Tom sighed. Fished in his pocket for change. Jesus, how right Little had been. He was now in a mortuary drawer with three bullet holes in his head. A far cry from a new life. If he could speak, he’d say: ‘I told you, Bartlett. But you just wouldn’t fuckin’ listen up’.

Back in the waiting room, Linda was now sitting, head hung down between her shoulders, unmoving. She was withdrawn, consumed by her own thoughts and fears.

“I got you a Coke,” Tom said, holding out the can.

She took it. Pressed the ice-cold metal to her forehead. Rolled it back and forth. “Thanks. Anything?” she asked.

“Only that they’re nearly finished operating, and he’s made it this far. No details.”

It was another ninety minutes before a guy in surgical greens entered. Linda could read nothing in his expression.

“Mrs. Barnes?” he asked.

“No. I’m Linda Reece. I’m Matt’s...partner,” she said, as if needing to explain.

“I’m Dr. Lawson. One of the team that have been patching, er, Matt up.”

A badger, Linda thought, standing up to face the portly surgeon. He was in his fifties, and he sported a bushy black beard that was going to white in the middle, over his chin.

“He’s in post-op, now,” Sam Lawson said.

Thank God! He was alive. “Is he going to...?”

“I believe he’s going to pull through, Ms. Reece. But his condition is still serious.

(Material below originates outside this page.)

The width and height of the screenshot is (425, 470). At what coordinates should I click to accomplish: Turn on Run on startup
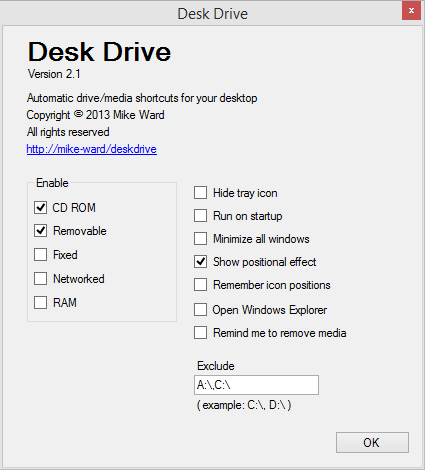(200, 216)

We had to remove his left kidney, though that in itself is not a major concern.”

“What is?” Linda asked.

“He lost a great deal of blood and went into severe shock. If there was a lengthy decrease in the flow of blood to his brain, then tissues will have been deoxygenated.”

“Are you saying he might be brain damaged?”

“I’m saying, we’ll know better when he regains consciousness. His EEG looks fine. I don’t bet, but if I was a gambling man, I’d put money on him making it. Having said that, there are no guarantees.”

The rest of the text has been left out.